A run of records
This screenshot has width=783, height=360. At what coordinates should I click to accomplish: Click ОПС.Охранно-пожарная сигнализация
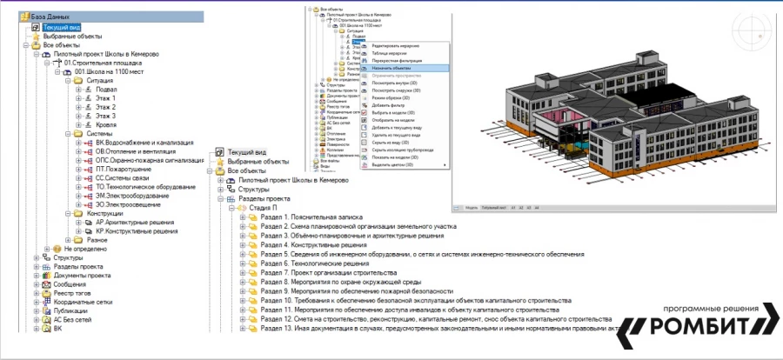click(x=151, y=161)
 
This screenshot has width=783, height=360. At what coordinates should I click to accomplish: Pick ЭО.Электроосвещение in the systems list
click(x=130, y=205)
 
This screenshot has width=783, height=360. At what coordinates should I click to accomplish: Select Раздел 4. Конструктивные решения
click(x=311, y=245)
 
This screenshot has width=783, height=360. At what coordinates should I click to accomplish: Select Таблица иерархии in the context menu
click(x=390, y=53)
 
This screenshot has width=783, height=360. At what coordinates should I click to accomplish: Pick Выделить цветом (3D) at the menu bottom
click(x=393, y=163)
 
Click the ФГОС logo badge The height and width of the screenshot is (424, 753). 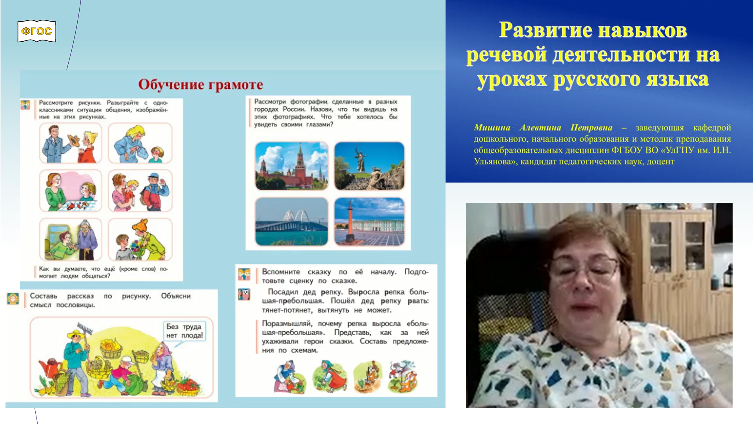[36, 31]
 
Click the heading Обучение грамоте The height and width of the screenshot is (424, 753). [200, 84]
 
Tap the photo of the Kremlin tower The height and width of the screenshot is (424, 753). [291, 166]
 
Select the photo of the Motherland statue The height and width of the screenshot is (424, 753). [369, 166]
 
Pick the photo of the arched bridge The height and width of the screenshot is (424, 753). [291, 221]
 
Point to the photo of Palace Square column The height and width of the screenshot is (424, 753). [369, 221]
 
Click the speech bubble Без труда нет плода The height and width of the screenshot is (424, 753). [184, 331]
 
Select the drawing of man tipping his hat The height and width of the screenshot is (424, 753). [71, 143]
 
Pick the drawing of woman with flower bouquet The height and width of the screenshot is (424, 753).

• **Goal**: Can you arrange the lines starting with the one containing "Click the speech" and going on through the last line of the entries as a JSON list of strings, one string per line with blank lines left out?

• **Full solution**:
[
  "Click the speech bubble Без труда нет плода The height and width of the screenshot is (424, 753). [184, 331]",
  "Select the drawing of man tipping his hat The height and width of the screenshot is (424, 753). [71, 143]",
  "Pick the drawing of woman with flower bouquet The height and width of the screenshot is (424, 753)."
]